3rd prize - 2 x 30ml juice:
Spiced & Iced
Cocolime Yogurt Panna Cotta



*Images for illustration purposes only. All bottles are 30ml Chubby Gorilla.


Competition rules:

Tag 2 friends
Tell us which of our 69 flavours you find most interesting - https://alldayvapes.co.za/product-category/e-liquid/
Like this post

Only one entry per member
Competition closes 31st Jan 2018 midnight
A random draw will be held on 1st Feb 2018 and winners announced in this thread.

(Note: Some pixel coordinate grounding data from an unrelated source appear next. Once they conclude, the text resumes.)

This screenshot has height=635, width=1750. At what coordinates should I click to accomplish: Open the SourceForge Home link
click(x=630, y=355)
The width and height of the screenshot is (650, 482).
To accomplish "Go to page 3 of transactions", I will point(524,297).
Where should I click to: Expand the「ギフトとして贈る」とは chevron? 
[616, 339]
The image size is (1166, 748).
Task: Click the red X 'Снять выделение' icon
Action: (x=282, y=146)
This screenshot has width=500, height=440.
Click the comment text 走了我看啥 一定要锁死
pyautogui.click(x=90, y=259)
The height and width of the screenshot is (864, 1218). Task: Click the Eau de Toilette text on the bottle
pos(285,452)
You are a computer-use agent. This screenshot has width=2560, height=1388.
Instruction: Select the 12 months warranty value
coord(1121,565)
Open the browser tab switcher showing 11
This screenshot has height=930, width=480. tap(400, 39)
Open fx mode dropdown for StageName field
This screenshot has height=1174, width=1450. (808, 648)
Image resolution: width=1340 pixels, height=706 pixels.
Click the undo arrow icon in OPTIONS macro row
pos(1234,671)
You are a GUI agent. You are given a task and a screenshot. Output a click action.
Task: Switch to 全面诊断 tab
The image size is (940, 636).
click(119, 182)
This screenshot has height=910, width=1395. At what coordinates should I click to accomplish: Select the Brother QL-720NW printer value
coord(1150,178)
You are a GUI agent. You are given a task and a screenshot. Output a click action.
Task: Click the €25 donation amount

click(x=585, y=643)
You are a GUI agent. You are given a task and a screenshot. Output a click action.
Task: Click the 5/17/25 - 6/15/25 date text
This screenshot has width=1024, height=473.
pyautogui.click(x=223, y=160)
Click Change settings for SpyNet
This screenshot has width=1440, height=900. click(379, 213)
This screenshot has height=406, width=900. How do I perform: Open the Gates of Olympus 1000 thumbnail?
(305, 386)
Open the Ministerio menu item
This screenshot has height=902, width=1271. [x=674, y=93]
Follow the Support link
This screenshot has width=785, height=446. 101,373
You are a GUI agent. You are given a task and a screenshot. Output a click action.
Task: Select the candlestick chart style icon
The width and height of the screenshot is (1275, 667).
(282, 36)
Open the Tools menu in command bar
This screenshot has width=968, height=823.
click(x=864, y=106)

Reactions: Like 19 | Winner 1


----------



## Cor (8/1/18)

@Constantbester @antonherbst 

Ive tried the Berries & Pistachio Ice Cream and its one of the best juices ive vaped in a long time it makes the taste buds snap_ crackle_pop

Reactions: Like 7


----------



## antonherbst (8/1/18)

Choc mint shake and chilled red berries

@TheV 
@Sash

Reactions: Like 7


----------



## @cliff (8/1/18)

@Quakes @Gersh 

I have been eyeing the chilled naartjie!!!

Sent from my SM-A510F using Tapatalk

Reactions: Like 5


----------



## Max (8/1/18)

Awesome Competition @ADV-Des

Tagging @Andre @Vapessa

Chilled Naartjie - Have Tasted - Take 2 of those Big Big Naartjies you’ve bought from Food Lovers Market - 1st - a Whiskey Tumbler Glass into the deep freezer - then - Peel the Naartjies - Break both up into each segment - remove all the white pith - pull out all the pips you can see - now 4 blocks of ice into a liquidizer with all the segments - blitz until fine - into the chilled glass and as you drink that cool cool liquid You will taste All Day Vapes Chilled Naartjie  - Awesome

Lemon Parfait - Have Purchased - But not Tasted yet - It sounds so mouth watering as you read the Flavour Profile - I’m going to taste this eJoose before the end of this competition - edit - and comment right here. 

Thank You

Reactions: Like 3 | Winner 1 | Thanks 1


----------



## Adephi (8/1/18)

@Apollo @kilr0y ZA 

Just from the ones above the marmalade and berries pistachio icecream got my interest

Reactions: Like 5


----------



## Spyro (8/1/18)

I have to agree with Adephi that Marmalade sounds very interesting.
Another one I though sounded incredible was Fig Crème brûlée.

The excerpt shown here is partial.